In most of the courses I teach, I am entirely agnostic in regards to the materials or medium my students work with. People assume that I am a ‘digital guy’ because I know my way around a computer, can hand-code HTML, and I like to use PhotoShop, Illustrator, etc. But the reality is, I first got into art by using pencil, pen, ink, markers, crayons, and collage – image-making tools that are all around us. At that time, I actually hated computers and opted to never touch one. I only started using computer aided design programs because of the speed, immediacy, and ability to separate the content from form…and to make fake IDs.
That is all to say that in this course, you can use any medium you feel comfortable with. Or you can perhaps explore materials that you’re not entirely comfortable with in an effort to discover some creative urge you didn’t know you had. Here are just a few media that I like to use for 2D design.

Pencil and paper

  • Simple and direct, this is actually my preferred medium for starting any piece. Having learned to put pencil to paper when I was still young, there is a lessened barrier between what I want to create and what I am able to sketch out.
    prolly drew this in 1996 or 97...idk.

Pen and ink

  • Sometimes exact, often unpredictable, and somehow always very captivating. Pen and ink is a simple way to achieve high-contrast, expressive, and immediate works of art and design. Below are some of my early pen and ink drawings.

 

Collage

  • Collage can be achieved by hand, like the work of Kurt Schwitters, Max Ernst, or Henry Matisse:
Kurt Schwitters, "No Charge for Delivery." 1947
a page from Max Ernst's surreal masterpiece, "Une semaine de bonté (A Week of Kindness)"
Henri Matisse, The Snail, 1953

But it can also be achieved through digital means, such as the piece I created below entitled Old Money (2008): a digital collage of photographs and old Vietnamese currency:

"Old Money" (2008)

Digital media

  • CAD programs such as Adobe Photoshop and Illustrator. The picture below is almost entirely digital collage:tree of boobs landscape WORKPRINT

Printmaking

  • Wood cut, lithography, silk-screening, and other printmaking techniques

Photography

  • Full disclosure: I actually became interested in art through photography at the age of 8. I would take all sorts of photographs with 35mm film.

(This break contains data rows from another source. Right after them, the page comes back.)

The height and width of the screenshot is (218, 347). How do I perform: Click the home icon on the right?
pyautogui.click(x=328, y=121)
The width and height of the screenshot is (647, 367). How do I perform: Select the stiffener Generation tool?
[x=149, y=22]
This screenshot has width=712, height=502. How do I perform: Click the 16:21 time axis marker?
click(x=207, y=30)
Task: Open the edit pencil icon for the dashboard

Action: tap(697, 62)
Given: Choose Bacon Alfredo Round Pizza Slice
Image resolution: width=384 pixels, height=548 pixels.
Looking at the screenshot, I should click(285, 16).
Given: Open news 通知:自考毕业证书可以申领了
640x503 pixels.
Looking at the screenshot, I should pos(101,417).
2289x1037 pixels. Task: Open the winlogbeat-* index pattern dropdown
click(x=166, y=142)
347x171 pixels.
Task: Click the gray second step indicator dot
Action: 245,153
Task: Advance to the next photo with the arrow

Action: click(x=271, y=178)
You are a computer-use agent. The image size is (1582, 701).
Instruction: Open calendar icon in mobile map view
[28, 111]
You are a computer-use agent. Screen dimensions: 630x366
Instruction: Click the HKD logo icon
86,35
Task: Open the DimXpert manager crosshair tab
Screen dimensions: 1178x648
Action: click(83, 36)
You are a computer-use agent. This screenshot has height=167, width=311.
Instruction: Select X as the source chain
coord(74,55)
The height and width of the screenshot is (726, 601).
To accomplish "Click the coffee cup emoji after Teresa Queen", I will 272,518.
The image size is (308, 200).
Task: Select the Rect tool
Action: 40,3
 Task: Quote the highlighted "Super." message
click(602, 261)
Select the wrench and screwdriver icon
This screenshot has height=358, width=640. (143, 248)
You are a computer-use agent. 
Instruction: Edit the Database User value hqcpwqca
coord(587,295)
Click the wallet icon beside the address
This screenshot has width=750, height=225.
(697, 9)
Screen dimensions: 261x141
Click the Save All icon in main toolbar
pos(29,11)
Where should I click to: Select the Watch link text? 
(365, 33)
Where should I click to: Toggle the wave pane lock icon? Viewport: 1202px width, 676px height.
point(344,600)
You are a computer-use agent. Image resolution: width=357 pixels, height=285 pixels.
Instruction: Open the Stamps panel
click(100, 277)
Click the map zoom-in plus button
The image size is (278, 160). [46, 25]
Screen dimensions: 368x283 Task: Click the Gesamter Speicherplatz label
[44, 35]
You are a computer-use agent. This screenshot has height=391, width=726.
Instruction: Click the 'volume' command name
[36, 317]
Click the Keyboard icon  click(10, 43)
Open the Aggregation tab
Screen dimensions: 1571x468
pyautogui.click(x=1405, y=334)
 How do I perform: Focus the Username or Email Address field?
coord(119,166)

Gradually I got into medium format, alternative processes, and digital photography. The same elements and principles of graphic design that appear in traditional art and graphic design are found within photography, making it an interesting medium to tackle these concepts with. Photography also plays a big part in graphic design as well, as images are often paired with type (this very web page is a good example).
  • "Vatican Square" (2011)
  • The image above is a high-dynamic range panorama of Vatican Square, in Vatican City. It is actually a collage of 16 images I took in 2011.

Fiber

  • Fabric, buttons, thread, and other fiber-based materials fall into this category. My project 21 Trucks of San Antonio Texcala is a fiber-based design. I find that the immediacy and texture of fiber allows me to render point, line, form, space, and color in a familiar and exciting way. 

Found objects

  • I love the aesthetic of reused, recycled, and out-of-context materials. Just rummaging through the garbage for scrap materials can be very inspiring, breaking the mundane process of sitting in a studio making something. Artist Robert Rauschenberg was well known for using found objects in his ‘combines,’ works made from materials he found near his studio in lower Manhattan. The image below is of Rauschenberg’s 1995 work entitled Rebus, just one of his many combines from that period.
    Robert Rauschenberg, "Rebus" (1955)

Something I Haven't Thought Of?

  • Y'all fill in the blanks. All I ask if that you be creative, are prepared to defend your artistic choices, and that it makes the class more interesting!